动态链接库安全性

  • 项目

当应用程序动态加载动态链接库而不指定完全限定的路径名称时,Windows 会尝试通过按特定顺序搜索一组定义完善的目录来查找 DLL,如 动态链接库搜索顺序中所述。 如果攻击者控制 DLL 搜索路径上的某个目录,则可以在该目录中放置 DLL 的恶意副本。 这有时称为 DLL 预加载攻击二进制植入攻击。 如果系统在搜索受入侵的目录之前找不到 DLL 的合法副本,则会加载恶意 DLL。 如果应用程序以管理员权限运行,则攻击者可能会在本地特权提升中成功。
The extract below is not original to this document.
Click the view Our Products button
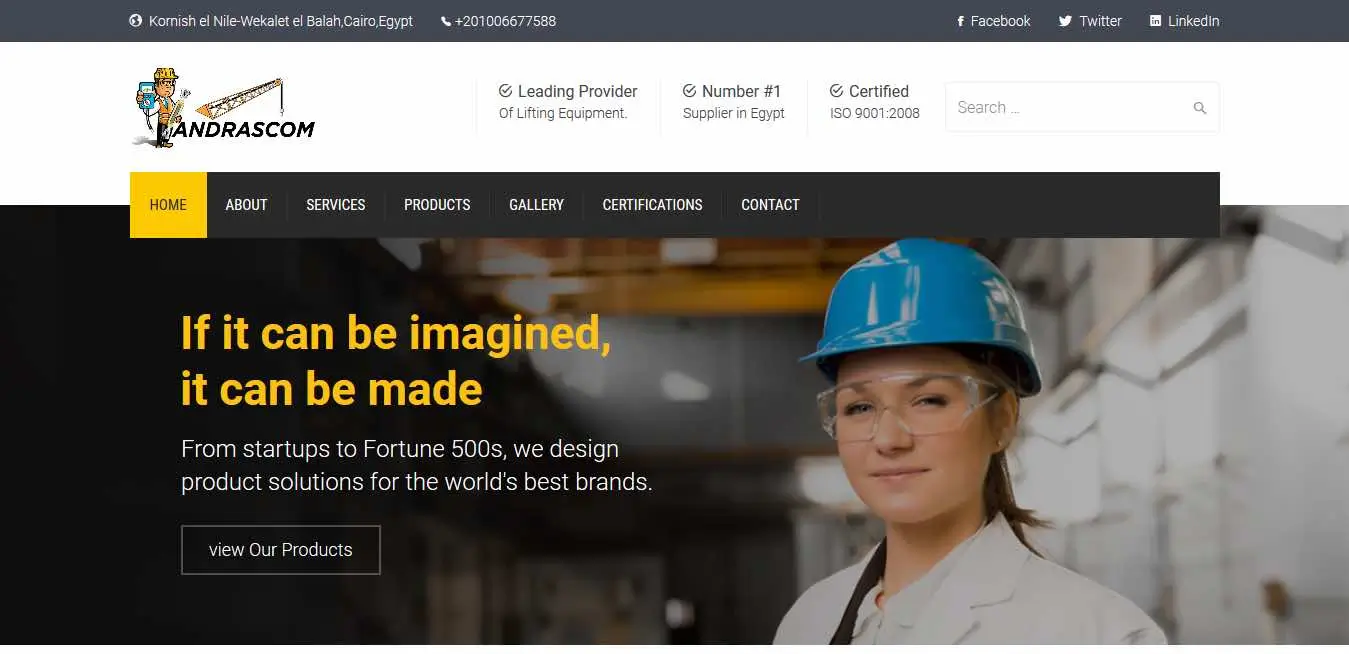Screen dimensions: 1349x654 tap(281, 550)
例如,假设应用程序旨在从用户的当前目录加载 DLL,如果找不到 DLL,则正常失败。 应用程序仅使用 DLL 的名称调用 LoadLibrary ,这会导致系统搜索 DLL。 假设启用了安全 DLL 搜索模式,并且应用程序未使用备用搜索顺序,则系统按以下顺序搜索目录:

  1. 从中加载应用程序的目录。
  2. 系统目录。
  3. 16 位系统目录。
  4. Windows 目录。
  5. 当前目录。
  6. PATH 环境变量中列出的目录。

继续本示例,了解应用程序的攻击者获取当前目录的控制,并将 DLL 的恶意副本置于该目录中。 当应用程序发出 LoadLibrary 调用时,系统会搜索 DLL,在当前目录中查找 DLL 的恶意副本,然后加载它。 然后,DLL 的恶意副本在应用程序中运行,并获取用户的权限。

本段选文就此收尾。